*** Data supplied Section Begins ***

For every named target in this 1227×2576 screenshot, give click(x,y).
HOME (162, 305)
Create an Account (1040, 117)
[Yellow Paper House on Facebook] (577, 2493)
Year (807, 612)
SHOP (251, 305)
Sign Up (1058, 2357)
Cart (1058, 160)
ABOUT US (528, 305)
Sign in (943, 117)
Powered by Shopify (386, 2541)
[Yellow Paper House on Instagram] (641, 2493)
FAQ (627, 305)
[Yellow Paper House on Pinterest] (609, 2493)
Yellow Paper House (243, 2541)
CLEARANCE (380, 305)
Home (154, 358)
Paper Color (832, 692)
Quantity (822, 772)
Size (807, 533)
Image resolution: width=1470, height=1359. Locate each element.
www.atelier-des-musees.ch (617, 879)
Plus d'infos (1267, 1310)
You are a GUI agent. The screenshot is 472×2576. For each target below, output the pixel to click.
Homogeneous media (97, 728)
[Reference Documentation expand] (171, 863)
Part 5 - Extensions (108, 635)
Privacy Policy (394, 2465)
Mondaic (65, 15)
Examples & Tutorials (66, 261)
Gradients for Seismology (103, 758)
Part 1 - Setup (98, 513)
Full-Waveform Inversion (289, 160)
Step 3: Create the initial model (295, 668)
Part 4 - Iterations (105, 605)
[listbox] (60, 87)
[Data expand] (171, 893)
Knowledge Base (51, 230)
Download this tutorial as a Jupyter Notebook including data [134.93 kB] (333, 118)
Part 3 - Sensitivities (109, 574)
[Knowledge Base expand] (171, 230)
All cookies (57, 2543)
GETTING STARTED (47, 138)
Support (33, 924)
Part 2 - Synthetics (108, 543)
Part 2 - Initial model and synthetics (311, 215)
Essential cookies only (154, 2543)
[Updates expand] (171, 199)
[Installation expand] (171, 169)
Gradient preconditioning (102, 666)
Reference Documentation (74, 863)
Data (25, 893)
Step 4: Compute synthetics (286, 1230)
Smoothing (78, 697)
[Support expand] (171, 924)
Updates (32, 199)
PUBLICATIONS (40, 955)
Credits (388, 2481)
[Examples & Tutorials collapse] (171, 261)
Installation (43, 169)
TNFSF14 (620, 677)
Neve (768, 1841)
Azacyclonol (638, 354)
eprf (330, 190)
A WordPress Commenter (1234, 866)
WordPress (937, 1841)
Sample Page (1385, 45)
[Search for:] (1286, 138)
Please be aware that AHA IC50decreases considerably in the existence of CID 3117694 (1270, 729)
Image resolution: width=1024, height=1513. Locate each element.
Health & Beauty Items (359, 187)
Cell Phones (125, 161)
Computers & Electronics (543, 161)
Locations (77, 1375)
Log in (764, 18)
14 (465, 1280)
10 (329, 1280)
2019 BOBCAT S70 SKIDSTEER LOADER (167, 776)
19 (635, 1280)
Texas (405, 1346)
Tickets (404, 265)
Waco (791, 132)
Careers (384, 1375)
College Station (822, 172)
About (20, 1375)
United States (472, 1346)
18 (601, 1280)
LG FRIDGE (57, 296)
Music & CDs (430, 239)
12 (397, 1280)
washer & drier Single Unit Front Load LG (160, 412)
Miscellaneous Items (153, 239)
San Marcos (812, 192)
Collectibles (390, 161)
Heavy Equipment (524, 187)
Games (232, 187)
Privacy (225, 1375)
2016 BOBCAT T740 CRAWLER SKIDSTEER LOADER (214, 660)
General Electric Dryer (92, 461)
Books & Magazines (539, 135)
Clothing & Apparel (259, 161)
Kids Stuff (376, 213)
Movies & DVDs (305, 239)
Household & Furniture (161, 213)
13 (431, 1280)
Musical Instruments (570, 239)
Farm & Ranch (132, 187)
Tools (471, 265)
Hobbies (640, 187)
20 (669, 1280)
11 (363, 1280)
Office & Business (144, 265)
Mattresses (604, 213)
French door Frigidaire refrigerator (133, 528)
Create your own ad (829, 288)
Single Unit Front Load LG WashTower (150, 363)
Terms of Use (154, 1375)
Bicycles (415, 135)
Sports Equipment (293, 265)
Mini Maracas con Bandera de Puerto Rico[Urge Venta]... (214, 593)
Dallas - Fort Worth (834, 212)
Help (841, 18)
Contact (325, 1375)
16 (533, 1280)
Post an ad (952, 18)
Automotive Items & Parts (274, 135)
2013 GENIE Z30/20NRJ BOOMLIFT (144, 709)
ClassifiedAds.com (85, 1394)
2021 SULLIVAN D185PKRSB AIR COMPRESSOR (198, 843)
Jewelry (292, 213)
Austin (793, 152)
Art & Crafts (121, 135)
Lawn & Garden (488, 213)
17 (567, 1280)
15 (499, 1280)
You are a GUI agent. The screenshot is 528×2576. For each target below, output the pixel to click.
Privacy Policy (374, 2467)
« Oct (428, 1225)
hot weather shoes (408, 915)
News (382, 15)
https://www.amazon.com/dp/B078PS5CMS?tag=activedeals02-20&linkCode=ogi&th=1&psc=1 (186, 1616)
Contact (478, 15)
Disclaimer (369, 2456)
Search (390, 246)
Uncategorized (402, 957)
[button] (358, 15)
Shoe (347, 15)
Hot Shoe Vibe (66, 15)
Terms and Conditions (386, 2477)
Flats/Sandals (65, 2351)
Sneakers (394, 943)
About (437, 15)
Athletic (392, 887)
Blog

*** Data supplied Section Ends ***

■ **Aim of the task**: Your task for the entries above: copy exactly the span starting with the line with "Yellow Paper House (243, 2541)" and going on through the line with "Computers & Electronics (543, 161)", both lines included, and nothing else.

■ **Answer box**:
Yellow Paper House (243, 2541)
CLEARANCE (380, 305)
Home (154, 358)
Paper Color (832, 692)
Quantity (822, 772)
Size (807, 533)
Image resolution: width=1470, height=1359. Locate each element.
www.atelier-des-musees.ch (617, 879)
Plus d'infos (1267, 1310)
You are a GUI agent. The screenshot is 472×2576. For each target below, output the pixel to click.
Homogeneous media (97, 728)
[Reference Documentation expand] (171, 863)
Part 5 - Extensions (108, 635)
Privacy Policy (394, 2465)
Mondaic (65, 15)
Examples & Tutorials (66, 261)
Gradients for Seismology (103, 758)
Part 1 - Setup (98, 513)
Full-Waveform Inversion (289, 160)
Step 3: Create the initial model (295, 668)
Part 4 - Iterations (105, 605)
[listbox] (60, 87)
[Data expand] (171, 893)
Knowledge Base (51, 230)
Download this tutorial as a Jupyter Notebook including data [134.93 kB] (333, 118)
Part 3 - Sensitivities (109, 574)
[Knowledge Base expand] (171, 230)
All cookies (57, 2543)
GETTING STARTED (47, 138)
Support (33, 924)
Part 2 - Synthetics (108, 543)
Part 2 - Initial model and synthetics (311, 215)
Essential cookies only (154, 2543)
[Updates expand] (171, 199)
[Installation expand] (171, 169)
Gradient preconditioning (102, 666)
Reference Documentation (74, 863)
Data (25, 893)
Step 4: Compute synthetics (286, 1230)
Smoothing (78, 697)
[Support expand] (171, 924)
Updates (32, 199)
PUBLICATIONS (40, 955)
Credits (388, 2481)
[Examples & Tutorials collapse] (171, 261)
Installation (43, 169)
TNFSF14 (620, 677)
Neve (768, 1841)
Azacyclonol (638, 354)
eprf (330, 190)
A WordPress Commenter (1234, 866)
WordPress (937, 1841)
Sample Page (1385, 45)
[Search for:] (1286, 138)
Please be aware that AHA IC50decreases considerably in the existence of CID 3117694 (1270, 729)
Image resolution: width=1024, height=1513. Locate each element.
Health & Beauty Items (359, 187)
Cell Phones (125, 161)
Computers & Electronics (543, 161)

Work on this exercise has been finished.